● **Document section**:
-- Opening Marker --
Adobo is more a cooking style than a recipe. Pork, chicken, fish, beef, or pretty much any protein you want can be adobo'd. Some cooks swear by coconut milk, others consider it verboten. You can add coriander, cumin, and chiles (smoked or fresh), or just stick to classic bay leaf, as I've done here. Even the inclusion of soy sauce is negotiable. There are few rules with adobo, and fewer agreements about what constitutes it.
The big non-negotiable is a hefty dose of vinegar. Coconut or palm vinegar is traditional in parts of the Philippines, but hard to find even in Asian groceries. Rice vinegar works just fine.
Adobo of course should be served with plenty of rice. Any leftover gravy and rice makes an amazing breakfast.
About This Recipe
|Yield:||serves 4 to 6 people|
|Active time:||30 minutes|
|Total time:||3 hours|
|This recipe appears in:||Spice Hunting: Bay Leaf, The Herb That Thinks It's A Spice|
- 1 tablespoon oil
- 3 pounds fatty pork shoulder, cut into 1 1/2 inch cubes
- 1/2 cup soy sauce
- 1/2 cup rice vinegar, plus more to taste
- 1 cup coconut mik
- 4 bay leaves
- 8 cloves garlic, peeled and lightly crushed
Heat oil in a large straight-sided sauté pan on very high heat until oil begins to smoke. Sear pork in batches, leaving plenty of open space in the pan, until a light crust forms, about 1 to 2 minutes per side.
When last batch of pork is seared, return all pork to pan and add soy sauce, vinegar, coconut milk, bay leaves, and garlic. Bring to a boil, then reduce to a bare simmer and cook, covered, for 2 1/2 to 3 hours, or until pork is very tender but not completely falling apart.
Remove pork from pan and set aside. Strain sauce into a fat separator or measuring cup and skim off fat, reserving for another use. Return sauce to pan, add about 1 tablespoon of vinegar, and cook on medium high heat until sauce reduces to less than 1 cup.
Return pork to thickened sauce and add salt and vinegar to taste. Serve with rice and chopped scallions for garnish.
-- Closing Marker --
● **Given information**:
-- Opening Marker --
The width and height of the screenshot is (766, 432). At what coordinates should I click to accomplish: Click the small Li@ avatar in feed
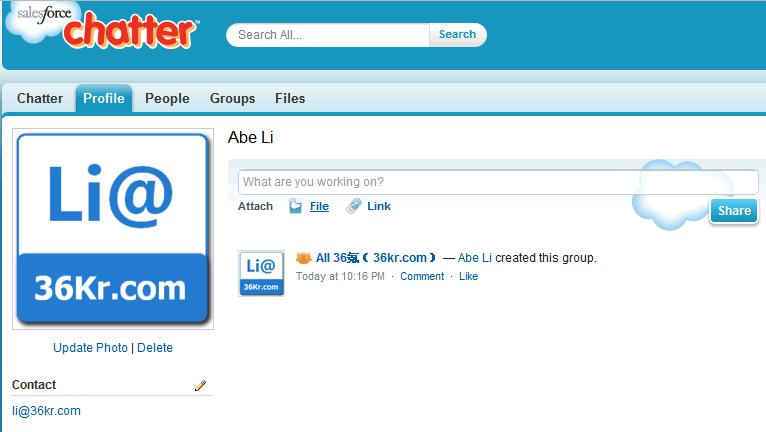261,273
-- Closing Marker --
● **Exercise**: Reproduce word for word the part of the adobo recipe that begins at the words "When last batch" and ends after the words "than 1 cup.".

● **Task answer**:
When last batch of pork is seared, return all pork to pan and add soy sauce, vinegar, coconut milk, bay leaves, and garlic. Bring to a boil, then reduce to a bare simmer and cook, covered, for 2 1/2 to 3 hours, or until pork is very tender but not completely falling apart.
Remove pork from pan and set aside. Strain sauce into a fat separator or measuring cup and skim off fat, reserving for another use. Return sauce to pan, add about 1 tablespoon of vinegar, and cook on medium high heat until sauce reduces to less than 1 cup.